Source records:
════════
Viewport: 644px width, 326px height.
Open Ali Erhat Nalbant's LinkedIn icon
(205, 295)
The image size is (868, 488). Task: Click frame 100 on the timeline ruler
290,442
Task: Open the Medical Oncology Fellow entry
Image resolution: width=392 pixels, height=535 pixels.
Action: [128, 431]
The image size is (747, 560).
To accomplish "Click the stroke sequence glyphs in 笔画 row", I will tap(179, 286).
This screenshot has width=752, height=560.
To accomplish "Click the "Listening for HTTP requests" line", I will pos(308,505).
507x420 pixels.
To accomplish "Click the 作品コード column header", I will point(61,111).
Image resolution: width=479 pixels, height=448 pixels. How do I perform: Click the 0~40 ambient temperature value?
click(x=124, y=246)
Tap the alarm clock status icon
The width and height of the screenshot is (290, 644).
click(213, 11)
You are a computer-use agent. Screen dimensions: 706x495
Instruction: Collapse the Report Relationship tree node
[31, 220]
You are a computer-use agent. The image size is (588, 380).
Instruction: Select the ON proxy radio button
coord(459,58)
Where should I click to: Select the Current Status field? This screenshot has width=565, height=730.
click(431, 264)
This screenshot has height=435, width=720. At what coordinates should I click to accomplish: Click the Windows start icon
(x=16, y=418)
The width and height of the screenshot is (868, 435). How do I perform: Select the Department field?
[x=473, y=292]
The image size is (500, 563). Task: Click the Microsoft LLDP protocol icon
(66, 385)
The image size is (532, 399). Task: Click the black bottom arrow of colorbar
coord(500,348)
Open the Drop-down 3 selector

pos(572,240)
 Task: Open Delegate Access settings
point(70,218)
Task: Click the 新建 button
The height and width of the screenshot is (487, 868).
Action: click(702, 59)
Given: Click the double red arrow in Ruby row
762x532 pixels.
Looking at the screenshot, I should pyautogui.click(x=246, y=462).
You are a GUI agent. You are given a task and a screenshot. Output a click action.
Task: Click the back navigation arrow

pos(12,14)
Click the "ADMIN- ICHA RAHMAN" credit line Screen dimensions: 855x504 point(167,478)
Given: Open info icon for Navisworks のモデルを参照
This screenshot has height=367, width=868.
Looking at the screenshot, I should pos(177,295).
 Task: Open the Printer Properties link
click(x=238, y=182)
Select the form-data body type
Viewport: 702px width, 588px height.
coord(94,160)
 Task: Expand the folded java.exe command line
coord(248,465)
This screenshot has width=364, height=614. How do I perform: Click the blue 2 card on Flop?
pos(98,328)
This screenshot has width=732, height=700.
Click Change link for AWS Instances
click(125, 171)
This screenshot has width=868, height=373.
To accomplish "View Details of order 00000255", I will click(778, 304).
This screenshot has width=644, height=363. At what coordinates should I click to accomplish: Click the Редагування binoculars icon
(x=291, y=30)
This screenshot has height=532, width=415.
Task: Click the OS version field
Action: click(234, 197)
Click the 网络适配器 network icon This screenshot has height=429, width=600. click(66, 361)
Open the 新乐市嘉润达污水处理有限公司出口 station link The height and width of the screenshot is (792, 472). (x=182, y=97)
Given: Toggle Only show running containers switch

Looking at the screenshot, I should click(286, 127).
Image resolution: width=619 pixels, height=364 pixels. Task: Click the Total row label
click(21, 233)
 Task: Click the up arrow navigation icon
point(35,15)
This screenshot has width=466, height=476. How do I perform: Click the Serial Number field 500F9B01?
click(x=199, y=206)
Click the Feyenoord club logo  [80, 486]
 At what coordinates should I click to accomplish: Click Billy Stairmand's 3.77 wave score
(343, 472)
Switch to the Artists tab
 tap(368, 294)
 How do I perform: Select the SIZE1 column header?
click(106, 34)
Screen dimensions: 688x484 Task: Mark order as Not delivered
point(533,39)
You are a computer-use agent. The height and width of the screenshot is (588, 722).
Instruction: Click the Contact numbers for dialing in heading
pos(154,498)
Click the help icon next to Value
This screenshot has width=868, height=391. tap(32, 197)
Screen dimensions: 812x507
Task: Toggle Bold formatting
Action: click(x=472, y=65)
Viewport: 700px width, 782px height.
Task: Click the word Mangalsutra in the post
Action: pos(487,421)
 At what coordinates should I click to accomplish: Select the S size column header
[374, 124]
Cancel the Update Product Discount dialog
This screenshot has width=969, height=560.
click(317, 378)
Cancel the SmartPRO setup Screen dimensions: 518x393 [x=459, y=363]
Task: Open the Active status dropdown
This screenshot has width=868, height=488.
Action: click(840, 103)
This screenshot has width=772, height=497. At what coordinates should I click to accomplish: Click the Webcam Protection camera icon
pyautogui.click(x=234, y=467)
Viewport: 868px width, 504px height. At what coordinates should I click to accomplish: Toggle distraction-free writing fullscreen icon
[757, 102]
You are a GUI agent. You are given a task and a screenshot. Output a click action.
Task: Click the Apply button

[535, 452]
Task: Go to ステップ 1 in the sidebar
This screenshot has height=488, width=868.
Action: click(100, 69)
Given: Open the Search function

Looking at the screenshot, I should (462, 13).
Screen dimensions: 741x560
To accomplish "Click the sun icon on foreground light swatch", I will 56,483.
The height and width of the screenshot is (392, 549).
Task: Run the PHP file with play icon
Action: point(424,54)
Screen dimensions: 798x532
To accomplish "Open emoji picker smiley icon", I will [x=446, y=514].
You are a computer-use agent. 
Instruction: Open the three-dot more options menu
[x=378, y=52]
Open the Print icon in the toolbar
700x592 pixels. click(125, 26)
════════
**Task item**
Repeat, without changes, every line from the one that contains "Screen dimensions: 688x484" through the final line of the data.

**Solution for this exercise**
Screen dimensions: 688x484 Task: Mark order as Not delivered
point(533,39)
You are a computer-use agent. The height and width of the screenshot is (588, 722).
Instruction: Click the Contact numbers for dialing in heading
pos(154,498)
Click the help icon next to Value
This screenshot has width=868, height=391. tap(32, 197)
Screen dimensions: 812x507
Task: Toggle Bold formatting
Action: click(x=472, y=65)
Viewport: 700px width, 782px height.
Task: Click the word Mangalsutra in the post
Action: pos(487,421)
 At what coordinates should I click to accomplish: Select the S size column header
[374, 124]
Cancel the Update Product Discount dialog
This screenshot has width=969, height=560.
click(317, 378)
Cancel the SmartPRO setup Screen dimensions: 518x393 [x=459, y=363]
Task: Open the Active status dropdown
This screenshot has width=868, height=488.
Action: click(840, 103)
This screenshot has width=772, height=497. At what coordinates should I click to accomplish: Click the Webcam Protection camera icon
pyautogui.click(x=234, y=467)
Viewport: 868px width, 504px height. At what coordinates should I click to accomplish: Toggle distraction-free writing fullscreen icon
[757, 102]
You are a GUI agent. You are given a task and a screenshot. Output a click action.
Task: Click the Apply button

[535, 452]
Task: Go to ステップ 1 in the sidebar
This screenshot has height=488, width=868.
Action: click(100, 69)
Given: Open the Search function

Looking at the screenshot, I should (462, 13).
Screen dimensions: 741x560
To accomplish "Click the sun icon on foreground light swatch", I will 56,483.
The height and width of the screenshot is (392, 549).
Task: Run the PHP file with play icon
Action: point(424,54)
Screen dimensions: 798x532
To accomplish "Open emoji picker smiley icon", I will [x=446, y=514].
You are a computer-use agent. 
Instruction: Open the three-dot more options menu
[x=378, y=52]
Open the Print icon in the toolbar
700x592 pixels. click(125, 26)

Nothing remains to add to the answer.